(Supplied passage)
########################################
Management of Treatment-Related Diarrhea and Interstitial Lung Disease
Christine Cambareri, PharmD, BCPS, BCOP, CSP, and Laura Nolte, CRNP, MSN, OCN®, both of Abramson Cancer Center at the Hospital of the University of Pennsylvania, discuss their strategies and experience helping patients mitigate and manage diarrhea and interstitial lung disease associated with HER2-targeted therapies, as well as how the COVID-19 pandemic has changed their treatment approaches.
Meet the faculty
PharmD, BCPS, BCOP, CSP
University of Pennsylvania Abramson Cancer Center
Dr. Cambareri is an oncology clinical pharmacy specialist who takes care of patients with solid tumor types, provides education and counseling on oral and intravenous chemotherapies and side effect management, and serves as a drug information resource for her patients and providers.
CRNP, MSN, OCN
University of Pennsylvania Abramson Cancer Center
Ms. Nolte is an oncology nurse practitioner. She works with cancer patients in the breast and gynecologic settings, helping them manage side effects related to cancer treatment and conducting educational visits on logistics and side effects of new drug regimens for new patients.
Out of all the toxicities that HER2-directed therapies can cause, one that we spend a lot of time preparing patients mentally and physically for, and helping them manage, is diarrhea. In your experience, are you focusing on antidiarrheal management for certain therapies, and how do you approach that with patients?
########################################
Stored records:
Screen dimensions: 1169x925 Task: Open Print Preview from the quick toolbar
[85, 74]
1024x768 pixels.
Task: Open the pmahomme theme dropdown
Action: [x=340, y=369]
########################################
(Work instructions)
Quote the passage on treatment-related diarrhea and interstitial lung disease word for word, starting with "Meet the faculty" and going on through "patients and providers.".

(Answer box)
Meet the faculty
PharmD, BCPS, BCOP, CSP
University of Pennsylvania Abramson Cancer Center
Dr. Cambareri is an oncology clinical pharmacy specialist who takes care of patients with solid tumor types, provides education and counseling on oral and intravenous chemotherapies and side effect management, and serves as a drug information resource for her patients and providers.